L’empereur persécuteur de chrétiens, qui ne protégea pas plus les femmes que les esclaves, ne s’est jamais présenté comme le « prince philosophe » qu’il est devenu au XVIIIe siècle. Il n’a élaboré ni doctrine ni système. Il s’est contenté de se mettre en conformité avec la justice de son temps pour « mourir entouré de la satisfaction des autres » et auprès des dieux auxquels il croyait.
Dans cet essai aussi inspiré qu’inspirant, Pierre Vesperini lit Marc Aurèle en le séparant de Sénèque ou d’Epictète.
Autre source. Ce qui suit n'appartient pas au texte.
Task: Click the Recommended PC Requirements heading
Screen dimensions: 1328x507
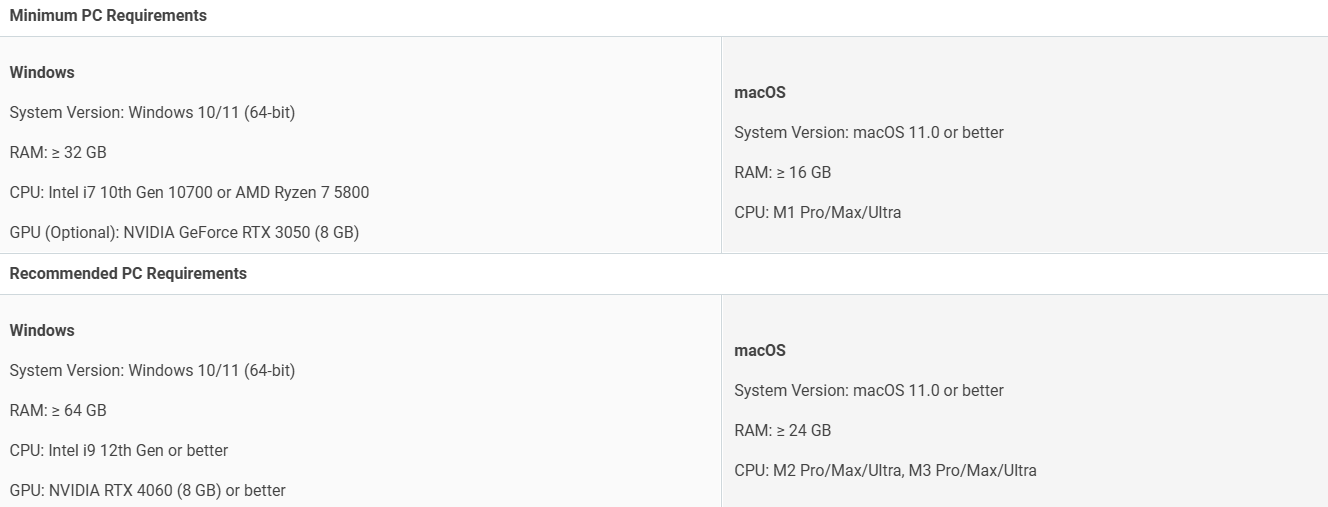Action: pyautogui.click(x=128, y=273)
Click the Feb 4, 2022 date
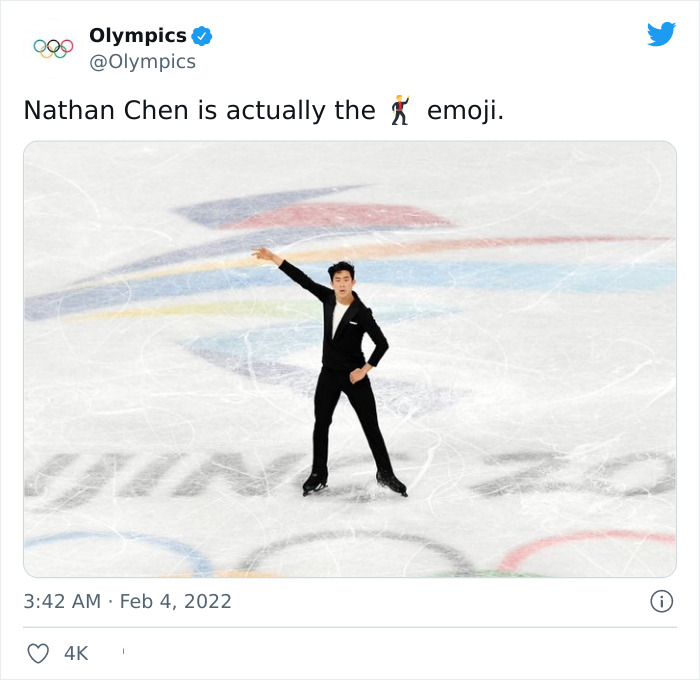This screenshot has height=680, width=700. pyautogui.click(x=175, y=601)

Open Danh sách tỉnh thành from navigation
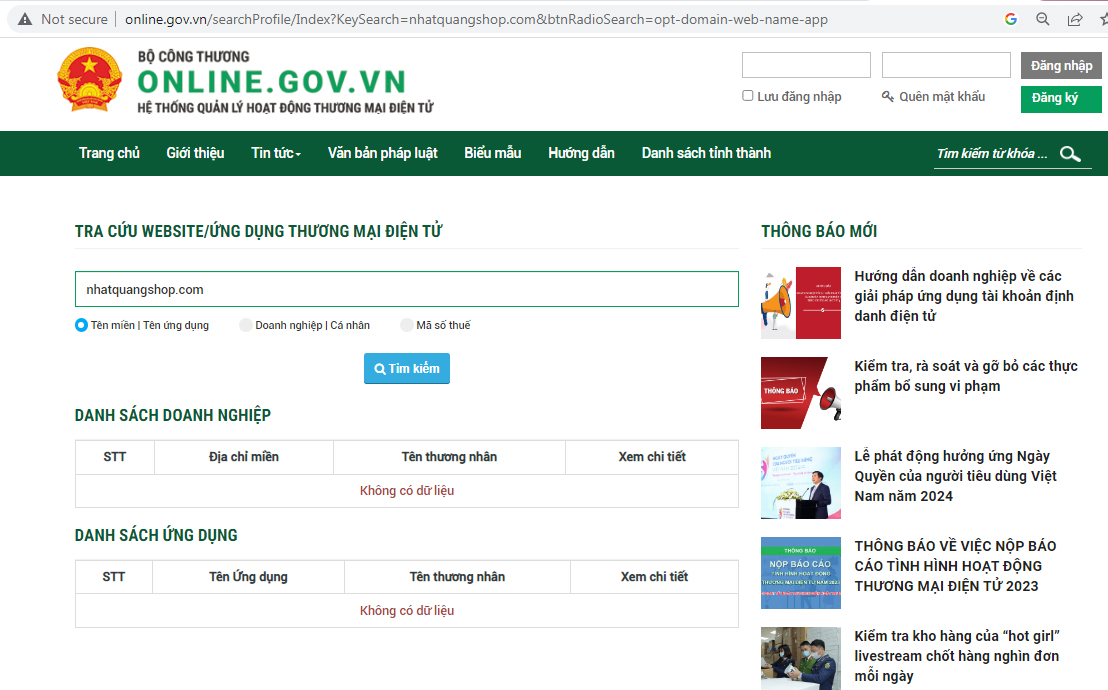click(706, 153)
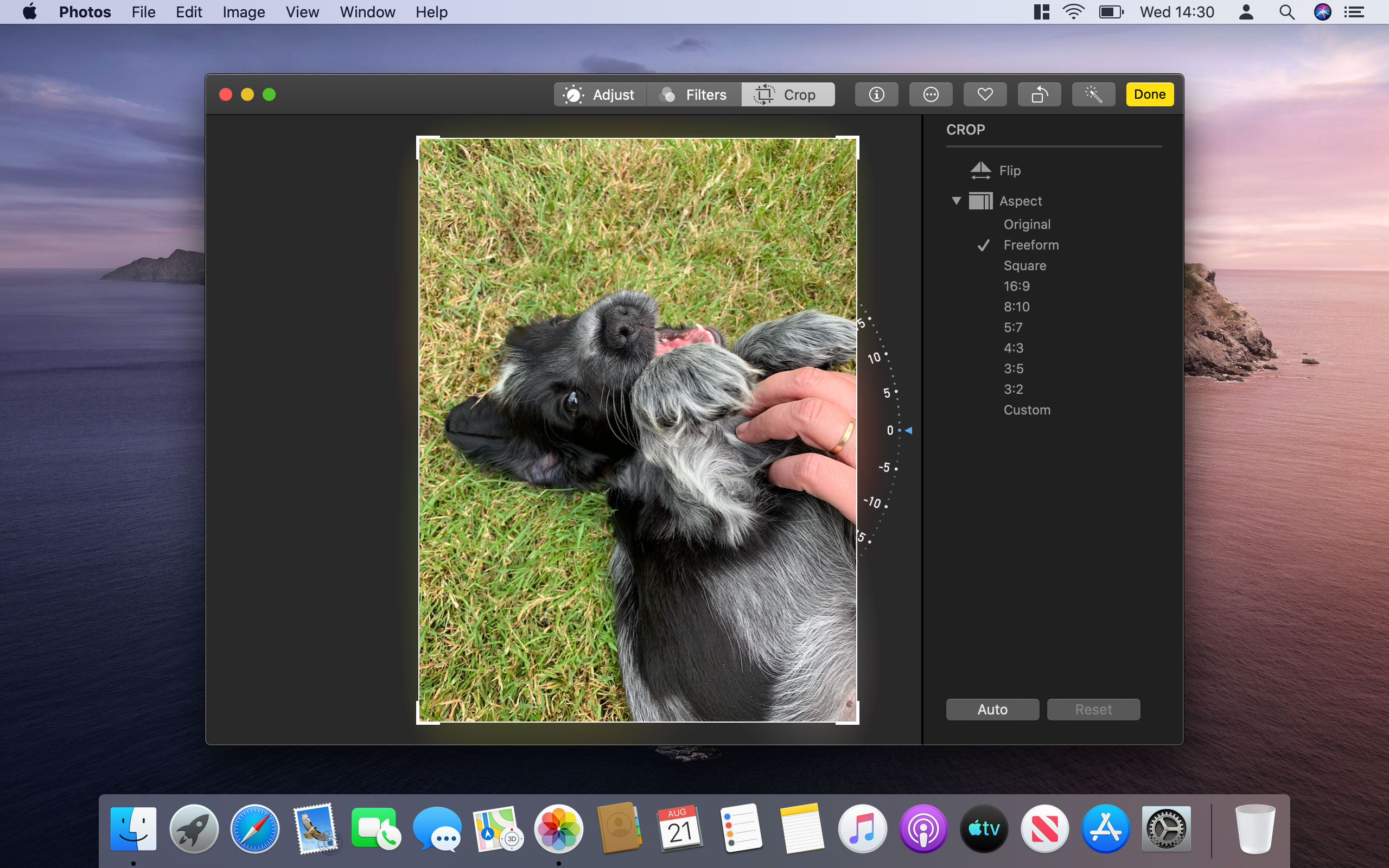Switch to the Adjust tab
This screenshot has height=868, width=1389.
601,95
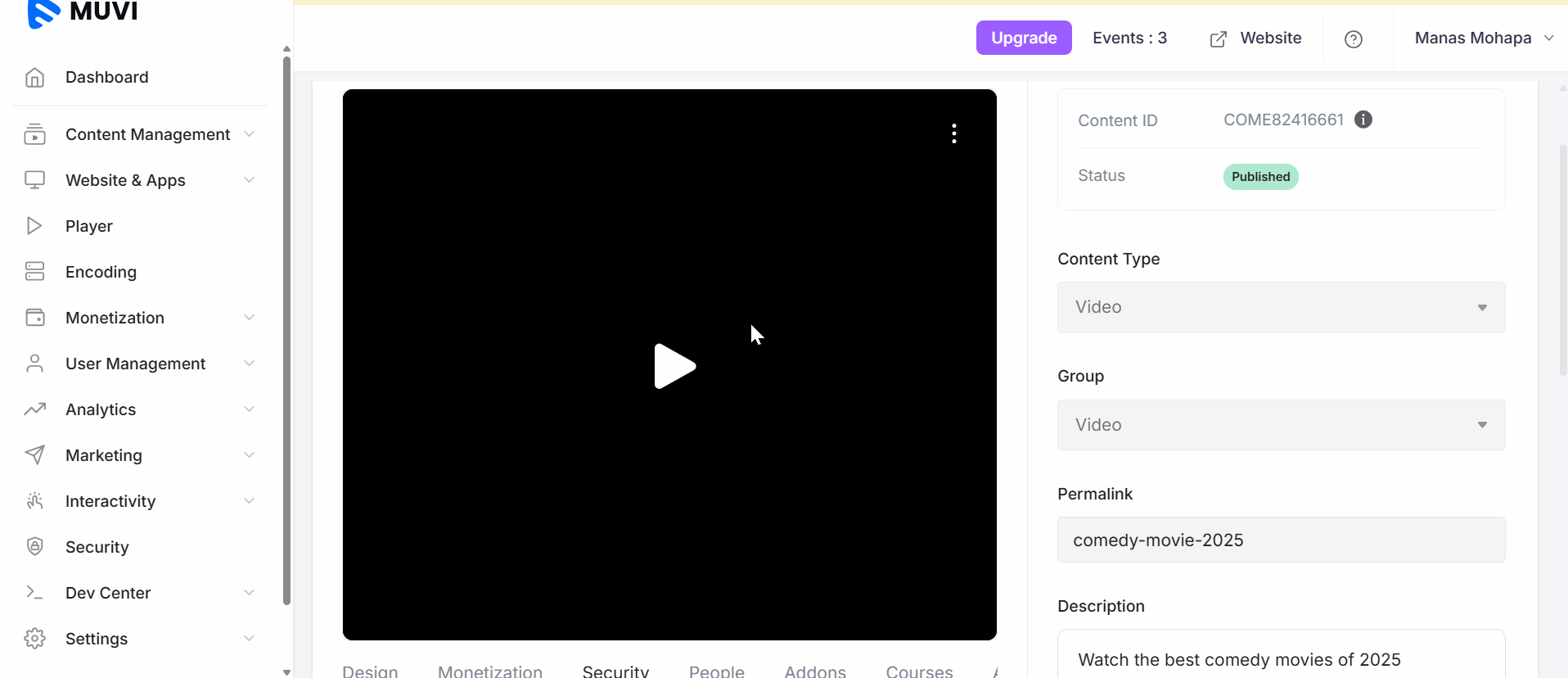Screen dimensions: 1568x678
Task: Click the purple Upgrade button
Action: pos(1024,38)
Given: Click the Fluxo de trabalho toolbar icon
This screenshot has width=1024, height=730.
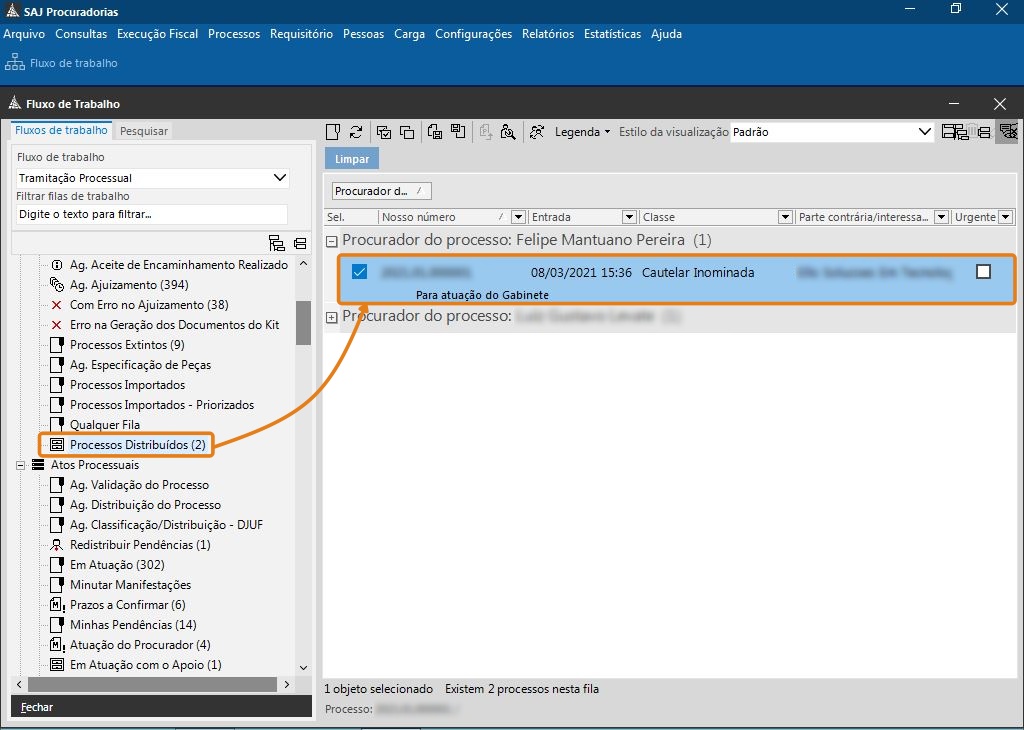Looking at the screenshot, I should (x=15, y=63).
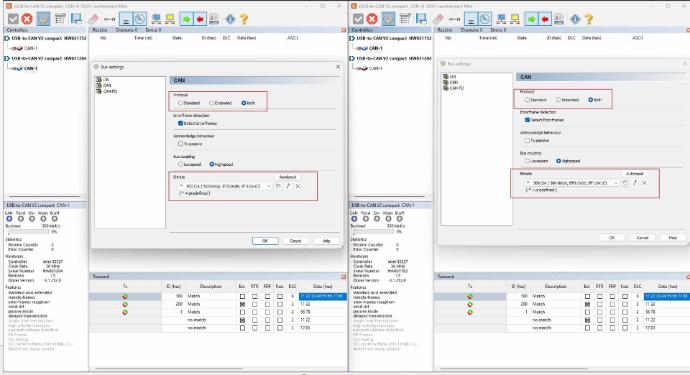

Sa proposition est astucieuse. D’autant qu’il ne cherche pas la critique systématique de ceux qui ont cru au Marc Aurèle stoïcien. Mais, en le suivant, on comprend pourquoi ils y ont cru. Car dire le vrai, le juste, ce qui est beau et ce qui convient, ce n’est peut-être pas de la philosophie, mais c’est déjà le commencement de la sagesse.